これまでの話を少しまとめよう。ただしここには私自身の推察や想像がかなり入る。
トノー二の提案した情報統合システムは意識を生むための基盤となる。意識内の意識部分は情報統合システムがあれば、あとは自動的に析出してくる。要するに意識というのは情報が統合され伝達されるようなシステムが出来上がったら、そこに自然と生まれてくるという考え方である。この辺はスチュアート・カウフマン Stuart
Kauffman がその著書 “Reinventing
the Sacred”(聖なるものの再発明)などを通して述べている自己組織化の議論である。ここで詳しくは論じないが、簡単に言えば我々が行う意識的な活動においては、何が意識上にのぼり、発話されるかなどについては正確な秩序など見つからず、ランダム性と創造性に満ちた非常に複雑なプロセスが絡んでいるということである。そしてそこにある種の法則があるとしたら、それは以下に述べるような、一種のダーウィニズム的な進化が絡んでいるということである。
ちなみに以下に何冊かのカウフマンの著書を紹介する。
Origins of Order: Self-Organization and
Selection in Evolution. Oxford University Press,1993 (⇒ 邦訳:「自己組織化と進化の論理 :
宇宙を貫く複雑系の法則」スチュアート・カウフマン著;米沢富美子監訳、日本経済新聞社、1999年)

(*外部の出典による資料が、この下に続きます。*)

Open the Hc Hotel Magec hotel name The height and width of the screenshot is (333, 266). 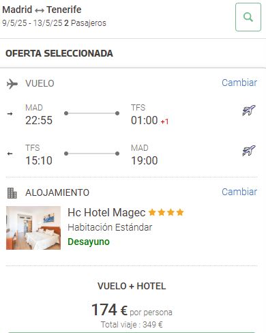106,213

At Home in the Universe : the
search for laws of self-organization and complexity . Oxford University
Press, 1995 ( ⇒ 邦訳: 「カウフマン、生命と宇宙を語る :
複雑系からみた進化の仕組み」スチュアート・カウフマン著 ;
河野至恩訳、日本経済新聞社、2002年)
あとは未訳だ。
Investigations. Oxford University Press,
2000
Reinventing the Sacred: A New View of
Science, Reason, and Religion. Basic Books, 2008
Humanity in the Creative Universe. Oxford University Press, 2016
次にお話ししたいのが心における適者生存の原則、あるいは心のダーウィニズムというテーマである。ウィリアム・カルビン William
Calvin という学者の「How
Brains think 脳はいかに考えるか」という、かなり前の本があるが、そこで著者は心の活動が常にダーウィニズム的な原則に従っているという事実を描いている。脳の中では様々な表象や思考の断片が離散集合して、その勢力範囲を競っている。一種の生存競争のようなものだ。そしてその中で強ものが大勢を占めて勝ってしまう。一つ例を挙げるならば、少し前にトランプとヒラリーさんが、米国の大統領選で争った。そして予想しないような事態が展開してトランプさんが勝ってしまった。その詳しい経緯はわからず、おそらくさまざまな偶発事た生じてあの結果となった。これも一種のダーウィニズムでしょう。その動きは一種のランダムウォークのようなところがある。ランダムウォークとは、ブラウン運動をする花粉の小さな粒がこういういろんな動きをするわけであるが、英語では drunker’s walk (酔っぱらいの歩行)とも呼ばれている。脳の中ではこういうことが起きているのではないかということを神経ダーウィニズムは言っているのだ。実は我々の心はこれが各瞬間に起きている。私がこの文章を書いている時に頭に浮かんできた単語、スピーチをするときに話す言葉の一つ一つがこのようなダーウィニズムの結果として決定されていくというところがあるのだ。